• _Work to be completed_:
What you return must be exactly the lines running from the one with "[Share on LinkedIn] (165, 1705)" to the end of the data below, inclusive, and nothing more.
(Beginning of Available data)
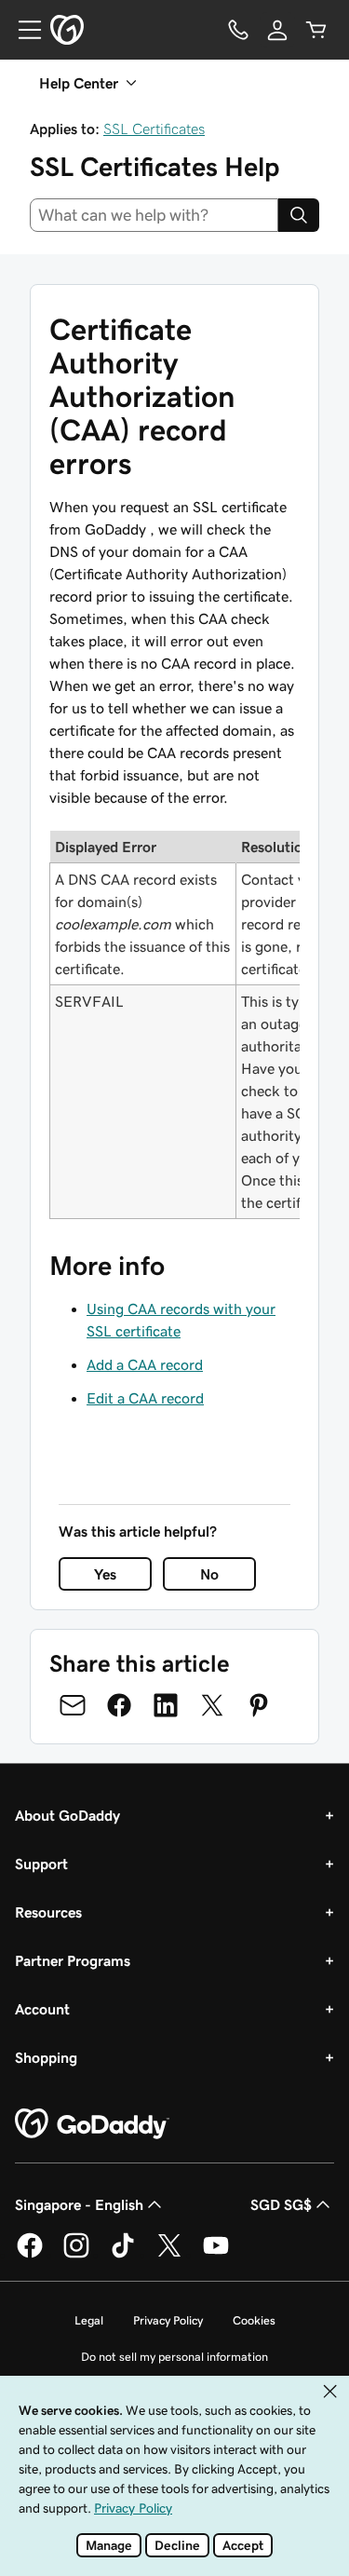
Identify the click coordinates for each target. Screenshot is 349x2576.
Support (41, 1863)
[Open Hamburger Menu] (22, 29)
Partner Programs (72, 1960)
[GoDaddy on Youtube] (216, 2254)
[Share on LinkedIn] (165, 1705)
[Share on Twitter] (212, 1705)
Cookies (254, 2320)
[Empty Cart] (316, 30)
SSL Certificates (154, 128)
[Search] (298, 215)
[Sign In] (277, 29)
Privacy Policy (168, 2320)
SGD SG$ (281, 2204)
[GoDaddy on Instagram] (76, 2254)
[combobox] (154, 215)
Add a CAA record (145, 1364)
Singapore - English (79, 2204)
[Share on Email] (72, 1705)
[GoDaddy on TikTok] (123, 2254)
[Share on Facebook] (119, 1705)
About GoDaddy (67, 1815)
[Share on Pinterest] (258, 1705)
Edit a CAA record (145, 1397)
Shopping (46, 2057)
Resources (48, 1912)
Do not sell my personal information (174, 2357)
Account (42, 2008)
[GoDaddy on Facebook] (30, 2254)
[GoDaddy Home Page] (92, 2124)
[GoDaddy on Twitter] (169, 2254)
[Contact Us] (238, 29)
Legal (88, 2320)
(End of Available data)
• _Result of this task_:
[Share on LinkedIn] (165, 1705)
[Share on Twitter] (212, 1705)
Cookies (254, 2320)
[Empty Cart] (316, 30)
SSL Certificates (154, 128)
[Search] (298, 215)
[Sign In] (277, 29)
Privacy Policy (168, 2320)
SGD SG$ (281, 2204)
[GoDaddy on Instagram] (76, 2254)
[combobox] (154, 215)
Add a CAA record (145, 1364)
Singapore - English (79, 2204)
[Share on Email] (72, 1705)
[GoDaddy on TikTok] (123, 2254)
[Share on Facebook] (119, 1705)
About GoDaddy (67, 1815)
[Share on Pinterest] (258, 1705)
Edit a CAA record (145, 1397)
Shopping (46, 2057)
Resources (48, 1912)
Do not sell my personal information (174, 2357)
Account (42, 2008)
[GoDaddy on Facebook] (30, 2254)
[GoDaddy Home Page] (92, 2124)
[GoDaddy on Twitter] (169, 2254)
[Contact Us] (238, 29)
Legal (88, 2320)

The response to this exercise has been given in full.